Unfinished Business, oeuvre inclassable, curieux hybride entre Lettre d’une inconnue et la « screwball comedy », est révélateur de la « différence » de La Cava. Il comporte quelques faiblesses d’écriture balayées par l’audace du propos et fournit une clé psychologique essentielle pour comprendre toute l’oeuvre du cinéaste et sa modernité : l’idée que chacun d’entre nous porte en soi cet « unfinished business » (littéralement « affaire pendante« ), plaie affective mal cicatrisée, qui détermine son comportement. Film singulier, au charme évanescent et à la drôlerie parfois dévastatrice (Eugene Palette, majordome peu stylé, aux chaussures grinçantes ; scènes de griserie et d’ivresse dignes d’une anthologie ; mondanités épinglées avec rosserie). Par l’intermédiaire de cette héroïne étonnamment moderne (elle vit sa vie, gagne son pain, et même élève seule son enfant) La Cava nous donne la clé qui nous permet de comprendre toutes ses femmes. Tandis qu’Hollywood arrivait à faire croire au monde entier qu’on n’aimait qu’une fois et que le glamour seul engendrait l’amour, Gregory la Cava faisait entendre une autre ritournelle : si ses femmes aiment, elles ont déjà aimé ; si elles sont aimées, elles peuvent être mal aimées ; et si elles ne sont pas aimées, elles peuvent encore survivre. Car chez La Cava l’amour n’est considéré que comme un élément de la vie, un parmi d’autres, stimulant, agréable, mais pas indispensable. Pension d’artistes, qui élimine presque complètement toute intrigue amoureuse, insiste sur l’importance du travail. Cette dialectique de l’effort et de l’oisiveté apparaît dès le muet où elle est le ressort fondamental de plusieurs comédies.
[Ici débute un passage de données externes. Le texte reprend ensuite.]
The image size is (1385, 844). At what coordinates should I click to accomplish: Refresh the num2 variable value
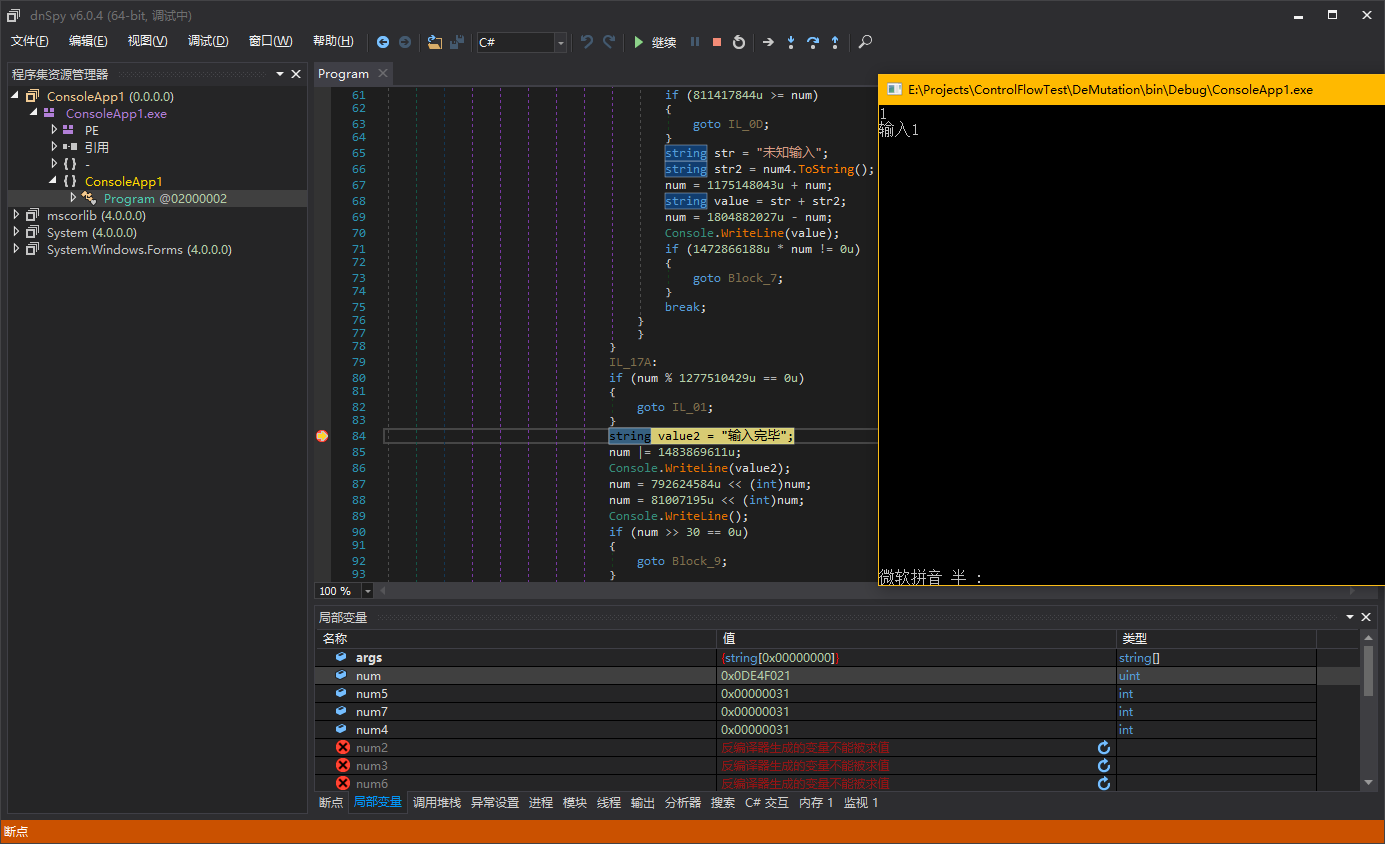(x=1104, y=748)

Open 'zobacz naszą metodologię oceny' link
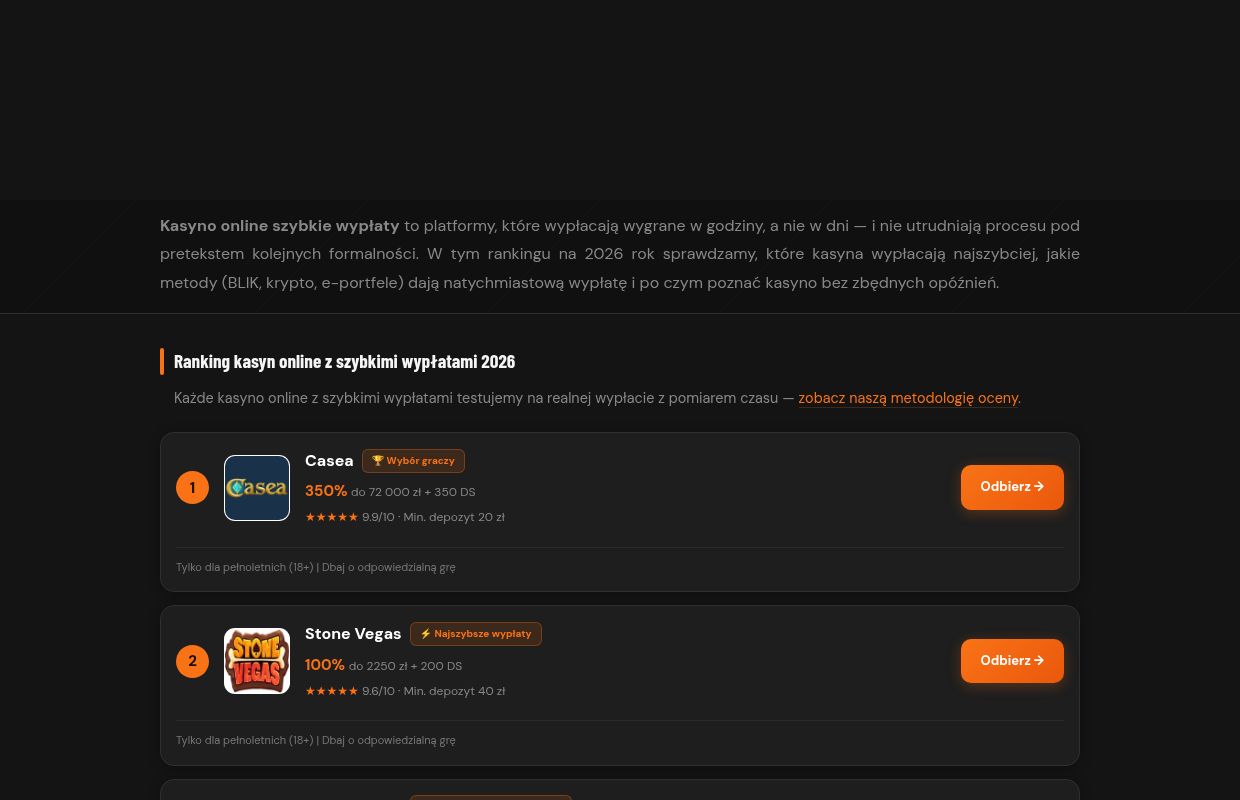[908, 398]
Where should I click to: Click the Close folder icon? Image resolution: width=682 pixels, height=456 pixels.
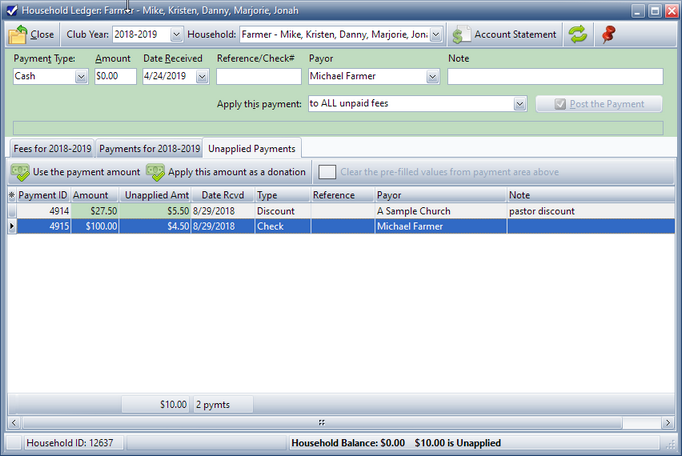coord(18,34)
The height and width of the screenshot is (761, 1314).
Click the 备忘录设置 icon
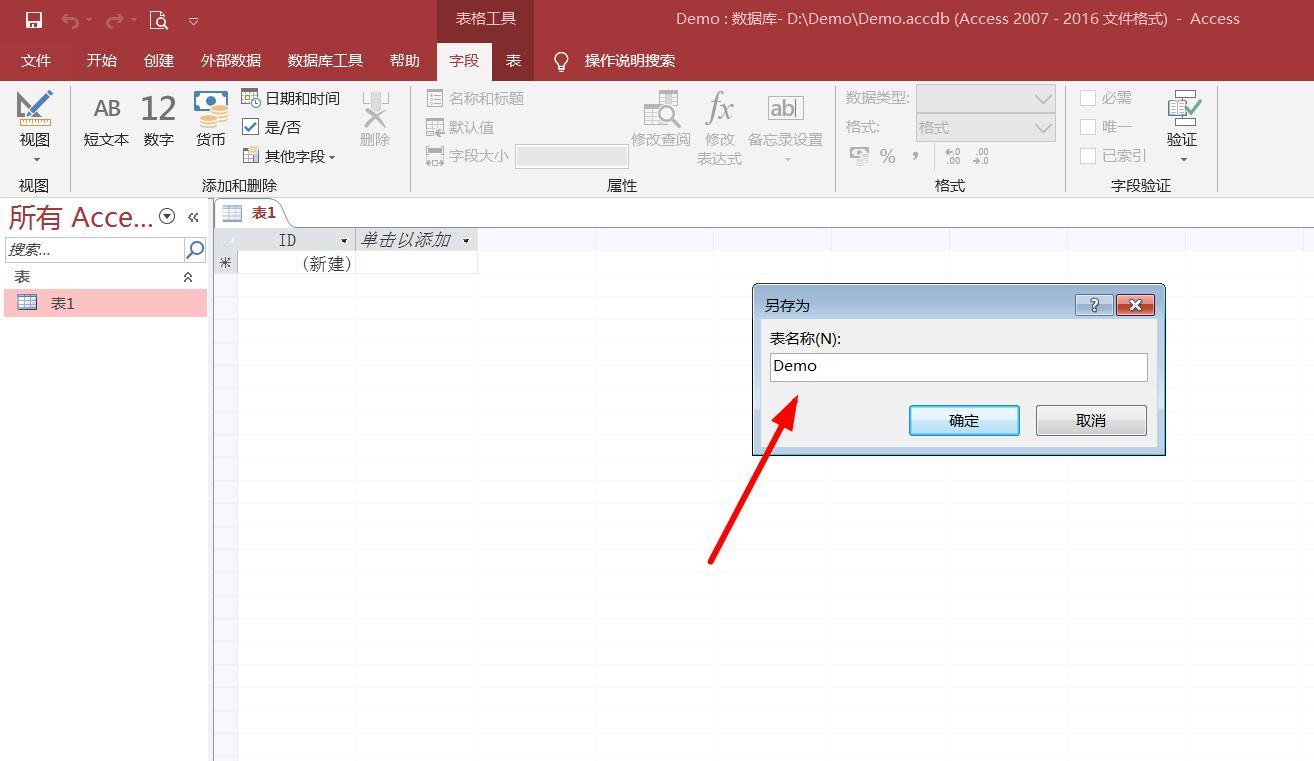pos(784,120)
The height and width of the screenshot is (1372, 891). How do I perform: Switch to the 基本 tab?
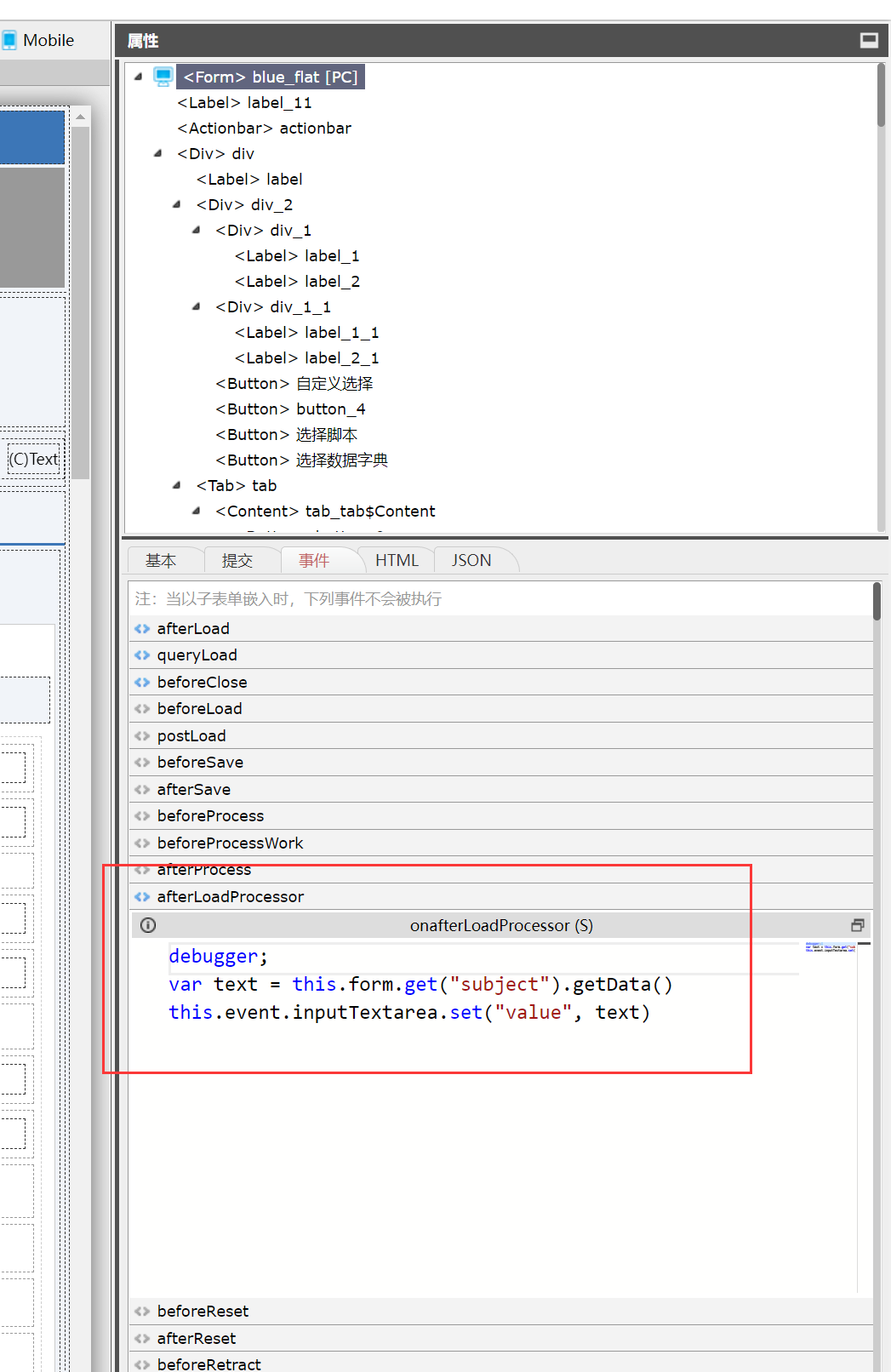161,560
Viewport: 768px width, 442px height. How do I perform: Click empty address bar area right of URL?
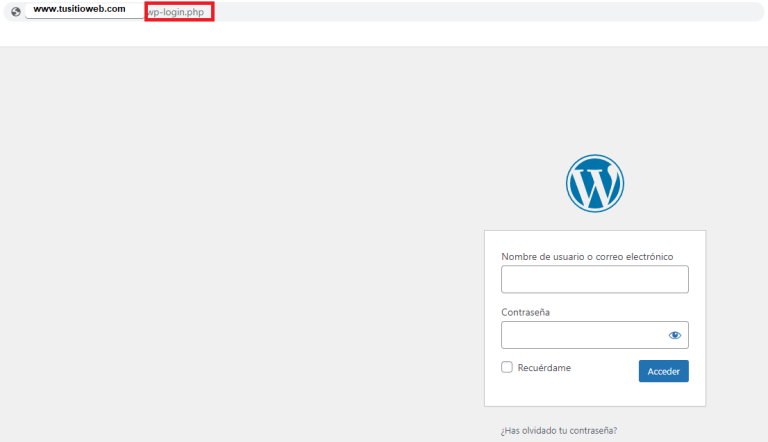point(480,11)
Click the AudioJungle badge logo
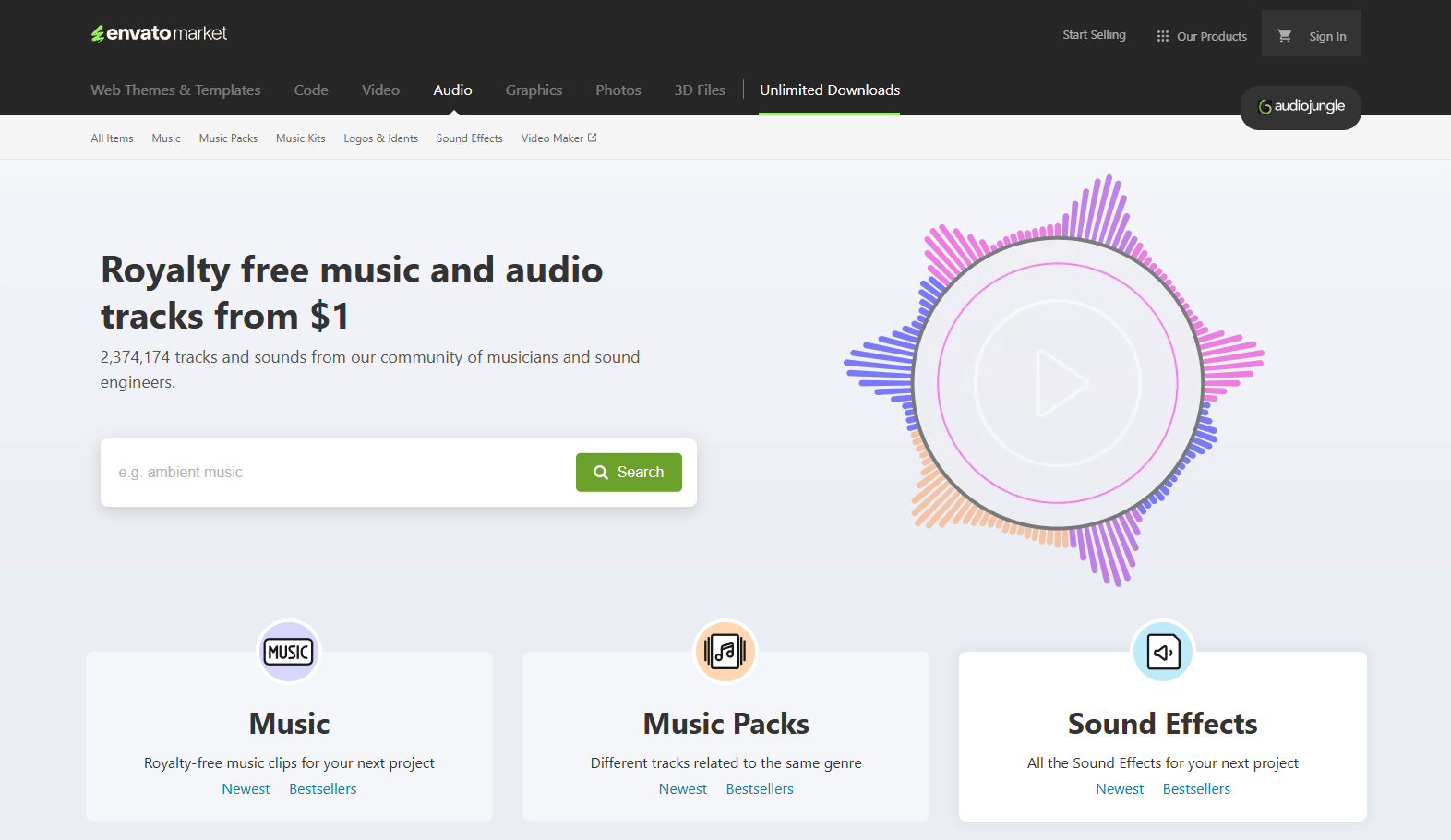 (1301, 107)
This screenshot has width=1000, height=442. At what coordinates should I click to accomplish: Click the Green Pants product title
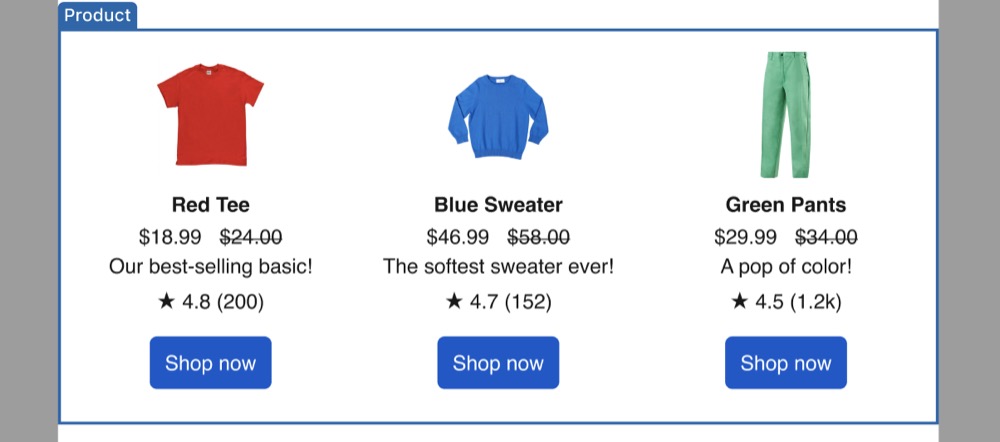[x=786, y=205]
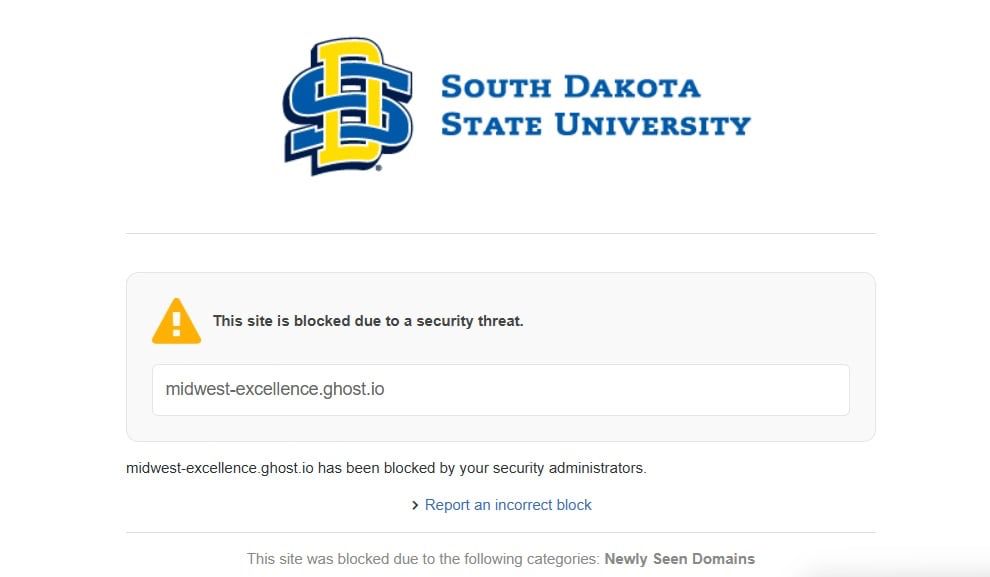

Aux extrémités de l’éventail chatoyant des héroïnes de la Cava, on trouvera la Constance Bennett de Bed of Roses, prostituée, délinquante et escroc, ou la Ginger Rogers de Primrose Path, qui porte le poids d’une hérédité vénale. Cette sexualité exacerbée est le signe d’un malaise, existentiel plus encore que social, au même titre que la sexualité réprimée (Claudette Colbert, célibataire endurcie dans l’Epouse de son patron ; Ginger Rogers, sans attache, dans la Fille de la cinquième avenue ; Irene Dunne, mûre et encore célibataire dans Unfinished Business) et se révèle aussi lourde à porter. Le sens de la silhouette et de la gestuelle, ainsi qu’une direction d’acteur très libre, permettent à La Cava de suggérer au-delà de l’apparence imposée par les habitudes ou la censure. Bien que le mot ne soit jamais prononcé, nul doute que le sujet de Primrose Path ou de Bed of Roses soit la prostitution. Ailleurs, un vêtement féminin un rien trop strict suffit à laisser entendre avec aplomb le saphisme probable d’une amie dévouée (Janet Beecher dans Femme d’honneur) ou le non-dit, qui entoure un bienfaiteur masculin, ébauche une possible explication homosexuelle (Clive Brook dans le même film). Cette franchise discrète qui parfois prend l’allure d’une amoralité joyeuse ne verse jamais dans l’égrillard. Les héroïnes de La Cava sont toutes filmées avec une dignité remarquable.

La Cava, cinéaste féministe ? Sans doute pas. Cinéaste humaniste ? Certainement. L’humanisme est l’une des sources d’inspiration les plus nobles de ce que le cinéma américain a eu de meilleur. La Cava, grâce à une capacité peu commune à sympathiser avec ses personnages, en a été l’un des peintres les plus sincères. Ses films sont la quintessence du grand cinéma américain, tant stylistique (désinvolture de la structure dramatique, improvisation des comédiens, chevauchement du dialogue) qu’idéologique (la réussite n’étant que compromission, la libre entreprise prostitution, le travail un pis-aller et l’amour un état fugitif). Découvert maintenant, près de quarante ans après son dernier film, Gregory La Cava s’impose comme irremplaçable.